If you did the install yourself, did you try swapping back to the original to see if there's still noise?

If there's noise and you're fairly confident you tightened all the right stuff, then it could be something else that coincidentally failed (bushings tend to be mentioned alot).

If there's no noise and you swap back to the aftermarket parts and again, fairly confident everything is correctly tightened, then I would guess either a defective part or possibly there's another part that needs to be added (spacer/shim/etc) that was somehow overlooked during install or at worse, during packing of the product.


Last time I had clunking noise from the suspension, it was on my 2010 Honda Fit. I could hear it on bumps and sometimes in turns. I would then lift it with a floor jack to look for anything that might be loose by shaking the parts, but not find anything.
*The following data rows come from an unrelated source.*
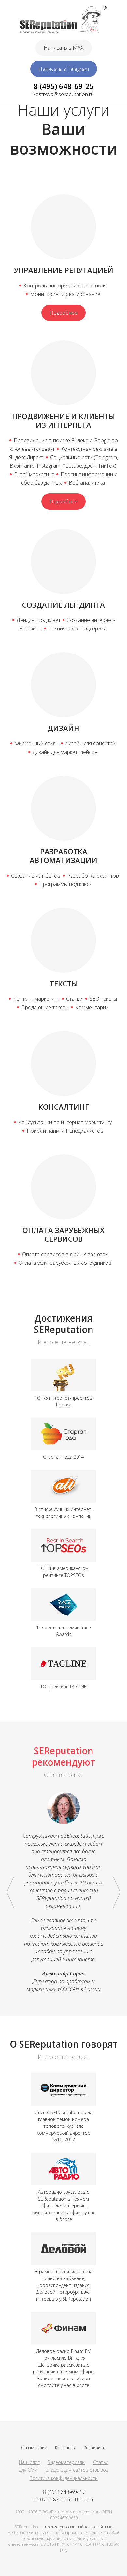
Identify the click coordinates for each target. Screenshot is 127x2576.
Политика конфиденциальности (64, 2478)
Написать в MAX (64, 47)
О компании (34, 2447)
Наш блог (29, 2462)
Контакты (65, 2447)
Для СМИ (28, 2470)
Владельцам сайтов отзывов (77, 2470)
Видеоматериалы (66, 2462)
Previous (10, 1892)
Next (116, 1892)
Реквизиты (94, 2447)
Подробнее (63, 312)
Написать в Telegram (63, 68)
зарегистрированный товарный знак (78, 2527)
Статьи (100, 2462)
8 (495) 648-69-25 (64, 86)
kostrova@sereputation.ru (63, 94)
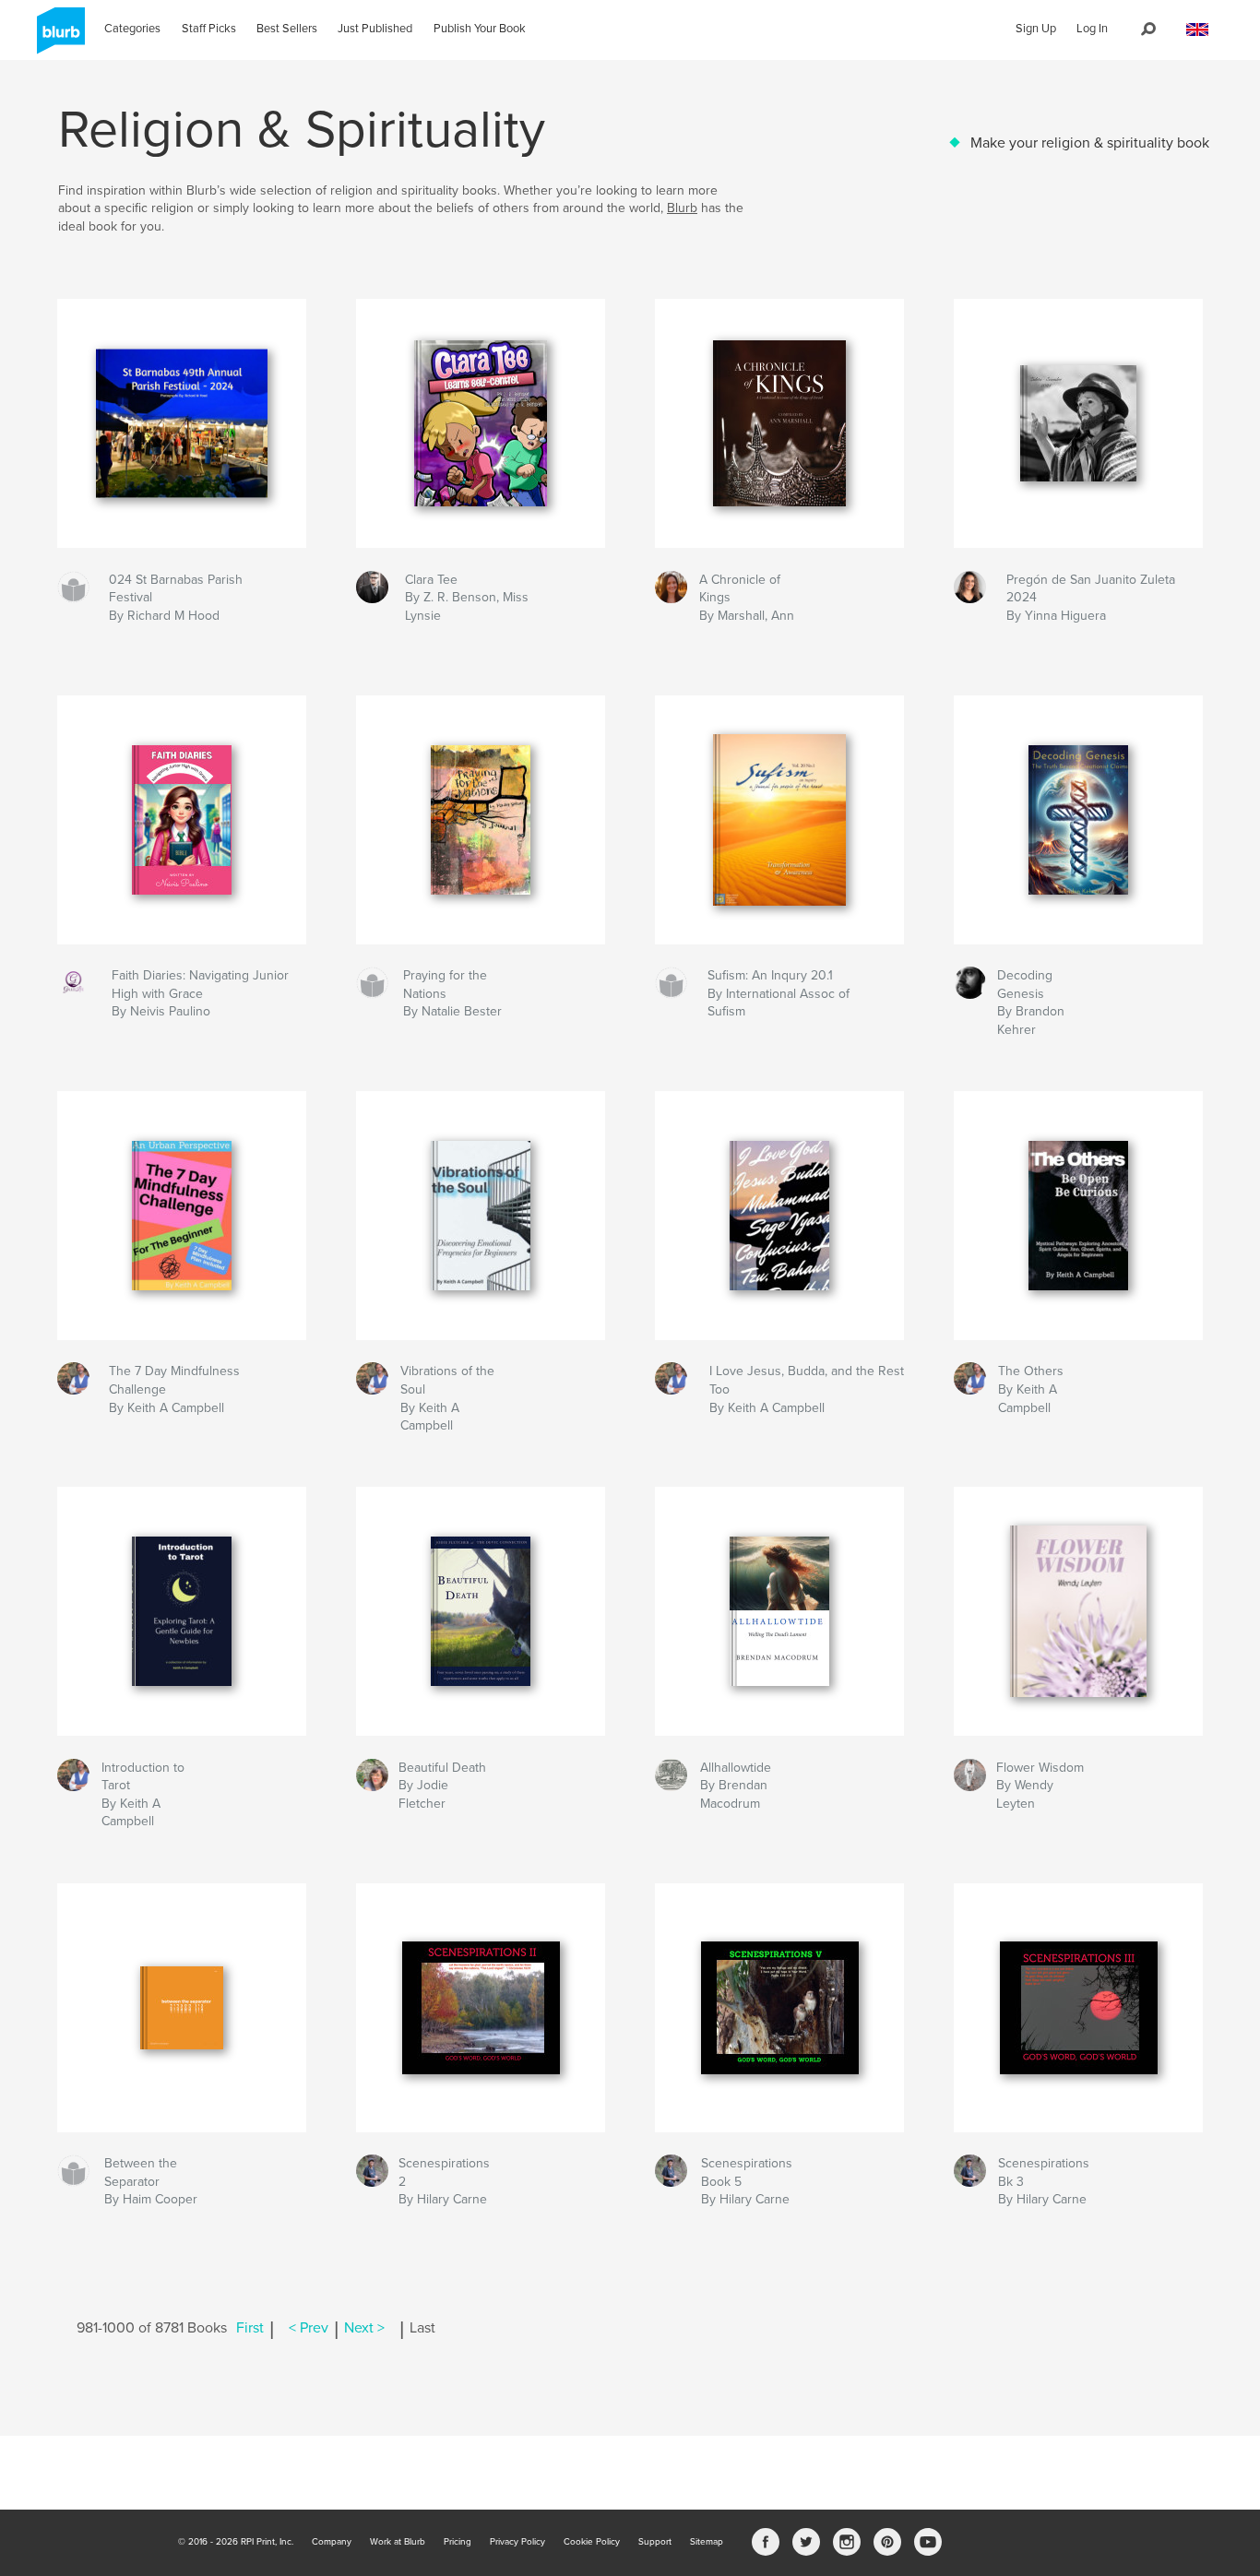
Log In (1092, 28)
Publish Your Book (480, 28)
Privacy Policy (517, 2541)
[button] (1197, 30)
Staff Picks (209, 28)
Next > (364, 2328)
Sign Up (1036, 28)
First (250, 2328)
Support (655, 2541)
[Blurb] (57, 38)
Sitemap (706, 2541)
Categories (132, 28)
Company (331, 2541)
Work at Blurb (397, 2541)
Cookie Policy (592, 2541)
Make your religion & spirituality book (1089, 143)
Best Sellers (286, 28)
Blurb (682, 208)
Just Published (375, 28)
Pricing (457, 2541)
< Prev (308, 2328)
Eventually, I was doing something else while the car was on the ground and noticed that the very top nut that holds the strut from falling out was backed out almost to the end. It turns out that, when lifting the car, the strut pulls down so you wouldn't notice that the nut was backed out. But when sitting on the ground, the strut pushes UP through the strut tower showing the huge gap. During the shaking, most people are unlikely to shake it vertically due to the sheer weight making it unlikely to move even if it was loose.

And in case anyone is wondering why I couldn't see something so "obvious"? That's cause you can only see the top of the strut tower if you remove a panel cover (or the whole plastic hood trim) to see it... and you're likely already lifting the car up if you're doing work relating to the strut. So, unlikely to see the strut tower when the car is just sitting on the ground.
That was the first thing I checked. I’ve experienced that on other cars. It was not the case here.
I also replaced the top hats with KW Suspension top hats.
They are quieter in general, but I still hear the bump.

I lowered the air pressure down to 36 psi and the sound is quieter or almost gone.
So, at this point, I’m attributing this sound to the shocks moving quicker and now hearing all of the small bumps that maybe were skipped over before.

Not sure if true, but I’m over it. I’ll buy new tires next year, so maybe I’ll find something quieter at that point.